Yesterday a customer bought two doughnuts and was 15c short of the total. I said that was OK, no one was going to shoot me over fifteen cents. He laughed and replied, “You obviously don’t own the company!”

This morning I bought a bottle of water and was 15c short (the cost had increased since the last time I bought it from there). The cashier laughed and said it was OK (I’m a regular customer there) but I wandered back a few minutes later with the remaining fifteen cents.

Why did I do that? I don’t like being in debt, I know their company is a lot more strict on cash variances than mine, I’m honest and didn’t want to have a measly fifteen cents on my conscience, knowing the coins were in my purse.

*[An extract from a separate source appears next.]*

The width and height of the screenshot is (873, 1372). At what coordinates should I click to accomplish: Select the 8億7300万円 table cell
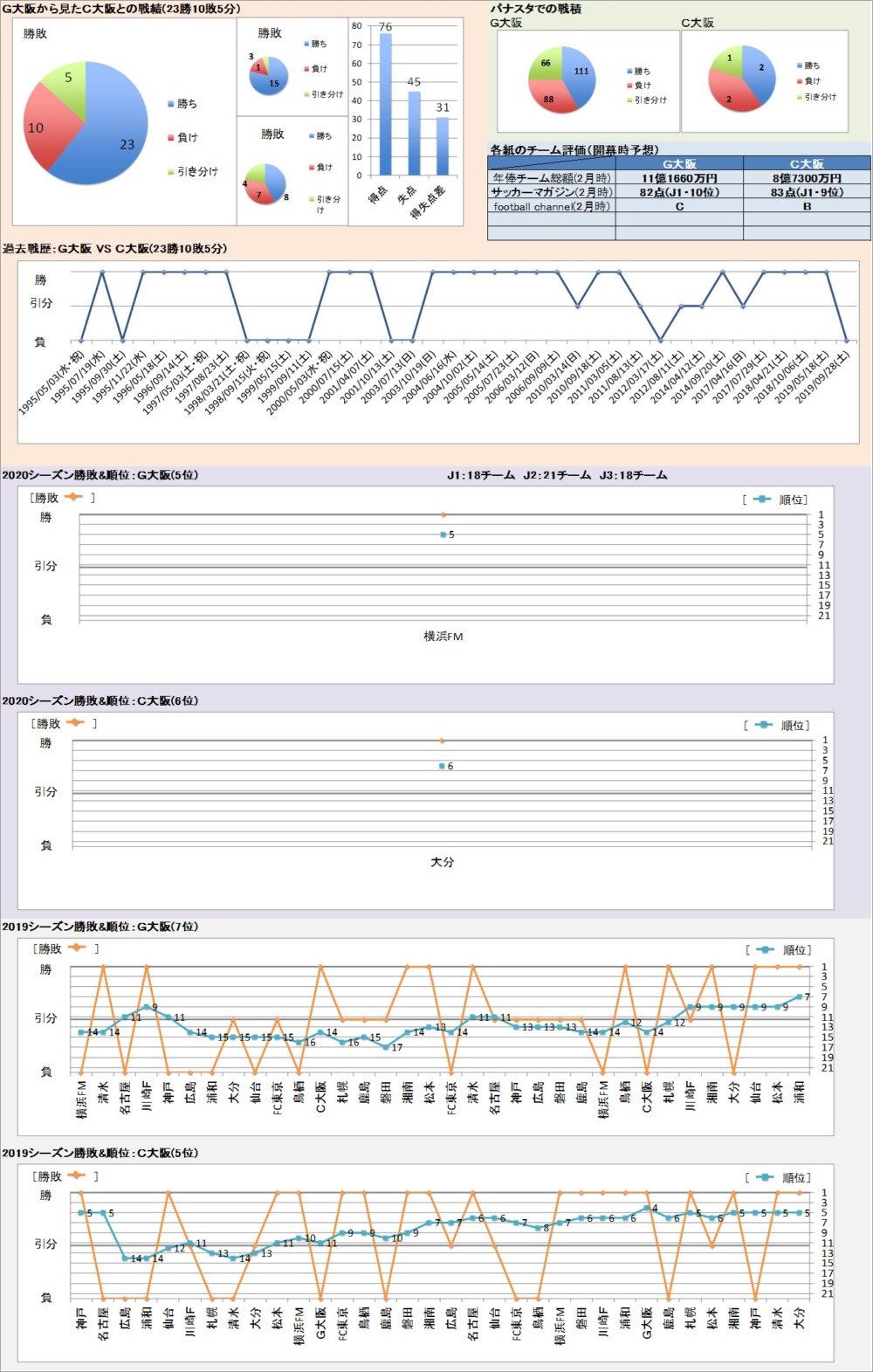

Why didn’t I care about the 15c missing from my own till? I knew no one was going to question me over that fifteen cents. That’s about it, really. But it got me thinking- when did we get so focused on money that we forget the simple kindness of letting someone have something they couldn’t quite afford?

That customer’s comment has stuck with me for the last couple of days: “You obviously don’t own the company.” Well, no, I do not. Maybe Mr Doughnut does mind. I remember my deli supervisor saying to me once that every piece of ham I throw away is money out of the owner’s pocket. Maybe I should take better care of the stock to make the Big Wigs richer while I earn the same money no matter how much I sell. Maybe I should care about money; what if I were the Big Wig and my staff were giving away the stock for an unauthorised discount?

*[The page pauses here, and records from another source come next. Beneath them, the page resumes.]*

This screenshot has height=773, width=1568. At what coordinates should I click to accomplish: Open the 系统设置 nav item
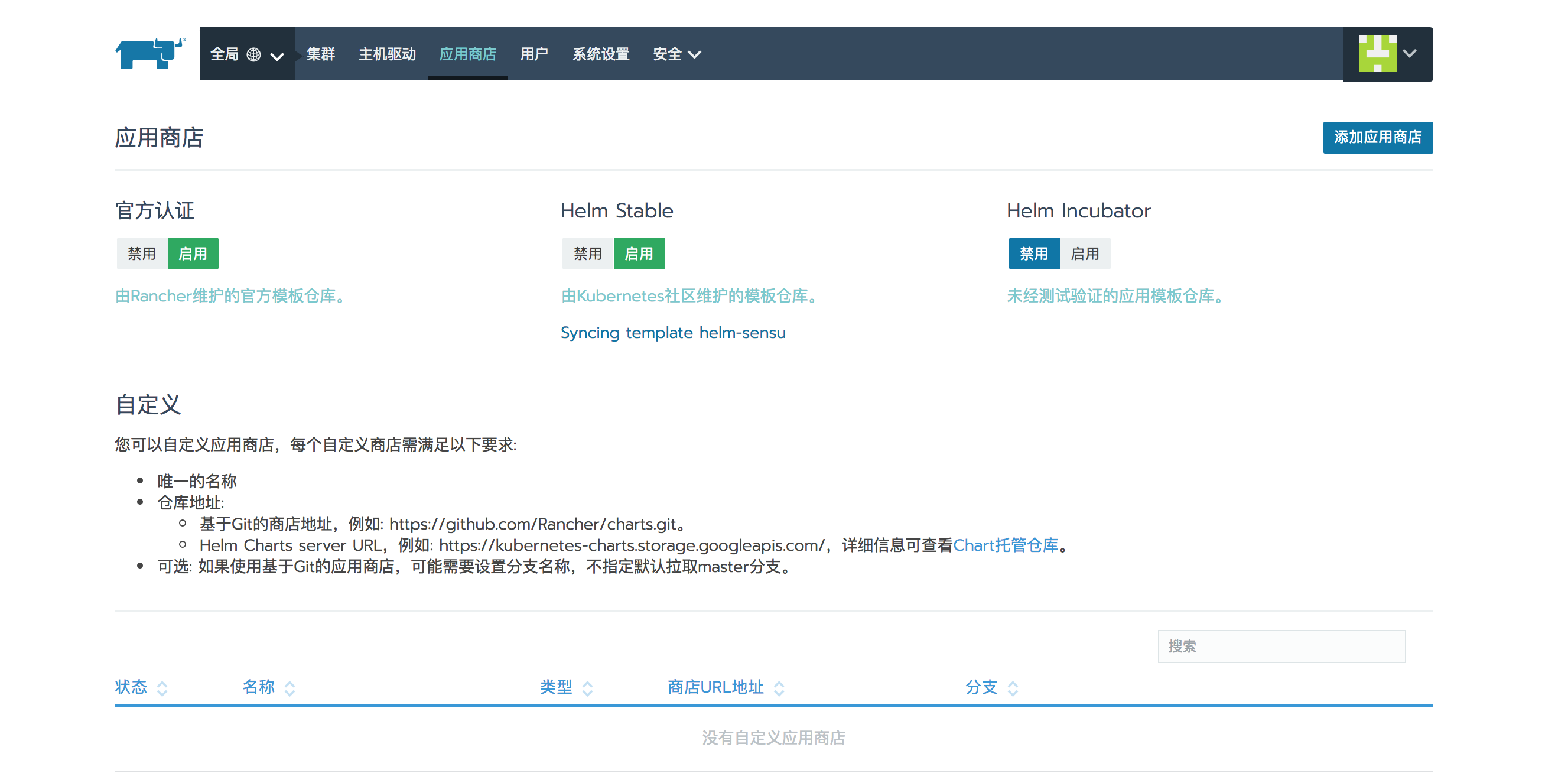point(601,54)
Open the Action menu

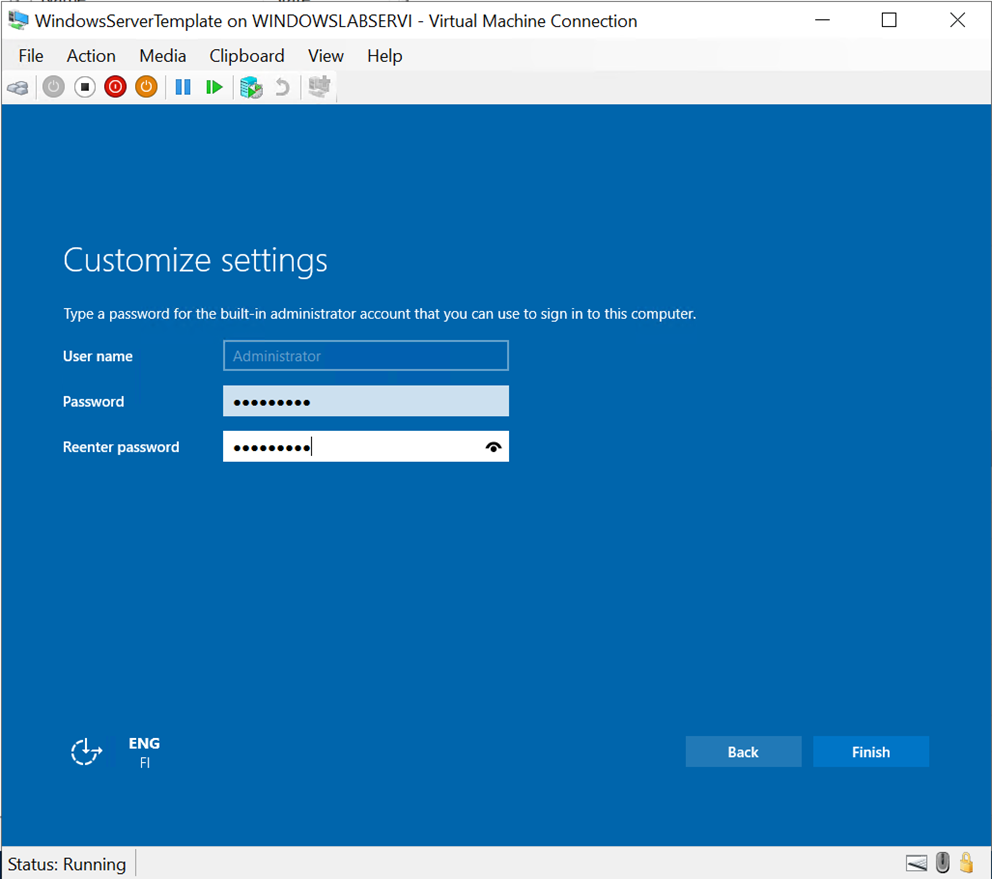[x=91, y=56]
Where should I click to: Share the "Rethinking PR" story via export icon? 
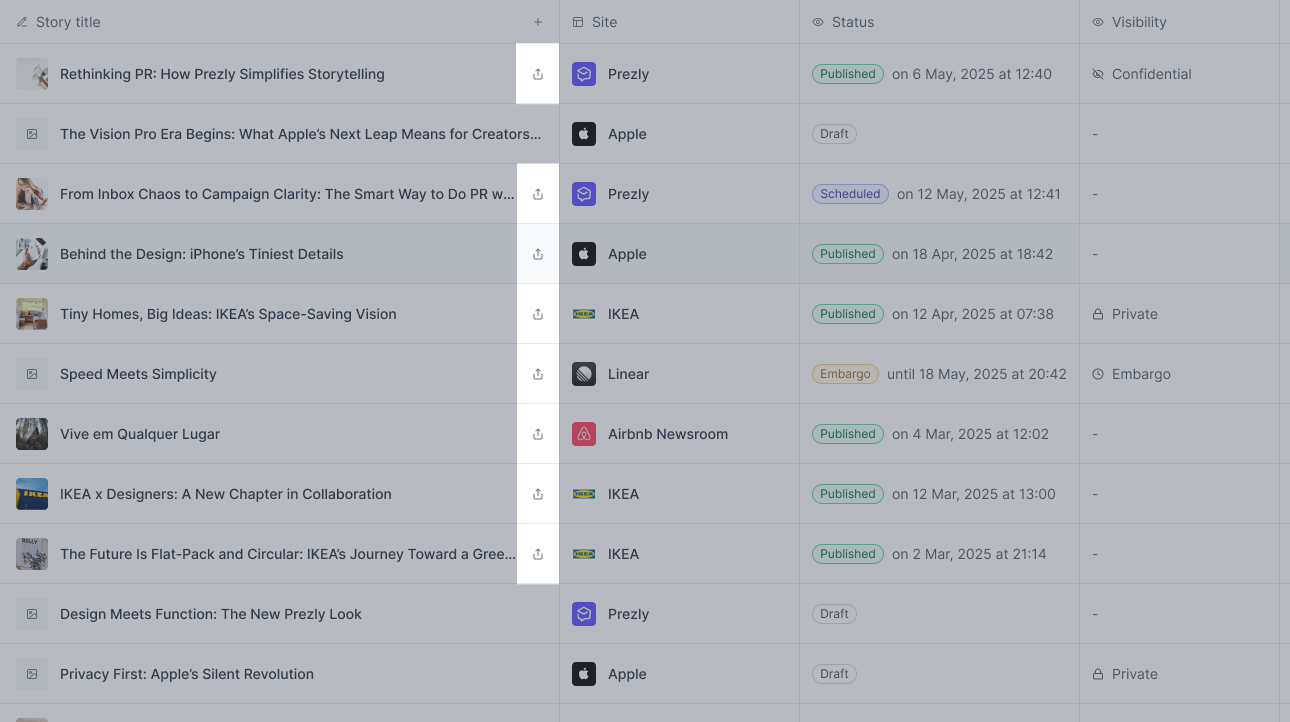[538, 73]
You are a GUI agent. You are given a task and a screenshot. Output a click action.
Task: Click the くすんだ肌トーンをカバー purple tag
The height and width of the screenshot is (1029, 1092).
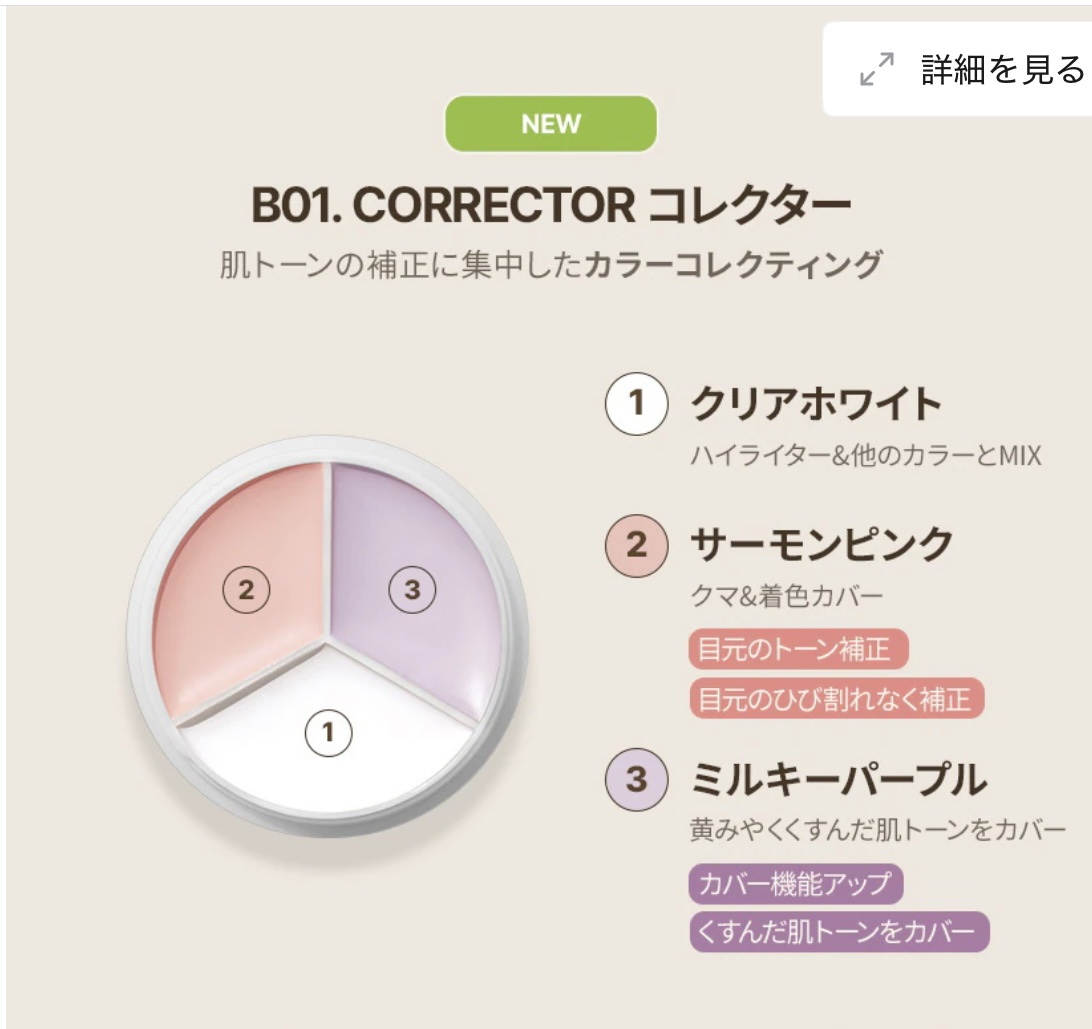(839, 932)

Pondering those questions, I have to say that I would rather have a happy customer return to my store than turn away an unhappy customer because they were a few cents short. I read a study a few years ago which concluded that 75% of people will tell their friends about a bad shopping experience, but only 10% of people will tell their friends about a positive experience. My happy customer may not tell his friends that he got away with discounted doughnuts, but he will return.


October 10, 2010 - Posted by | Thoughts & Reflections | , , ,

1 Comment »

  1. My cousin has been going to the same petrol station, a couple of blocks from her house, for 5yrs, and buys about $85 worth of petrol a fortnight. She recently filled her car then when she went in to pay she realised her husband had her only bank debit card.

    She offered the cashier her wallet, with licence and other ID inside whilst she went home to get the card – the cashier told her bluntly that filling her car without the money to pay was stealing and if she left the premises they would call the cops!!! She had her 5yo son and 3yo daughter with her and was absolutely mortified! She called her husband (who’d just gone to sleep after a 12hr nightshift at a mine!) and he walked to the petrol station with her card. She says it was one of the most uncomfortable 15min of her life.

    Beth wrote a very eloquent but strongly worded e-mail to the regional manager of the petrol company (a large multinational) demanding a written apology. She received a form letter saying it was their company policy, no apology.

    So she rallied her local friends and family and church members (in the thousands!) and they sent a group letter to the company, cc’d to the local paper, stating that none of them would ever purchase products from this petrol company again! It caused quite a ruckus locally, and she eventually did get her written apology, from the national CEO of said company!! But too late.

    Moral of the story – try to be nice to the customers! (And never piss off someone who goes to one of those big happy-clappy churches!)


    p.s I would have gone back with the 15c too.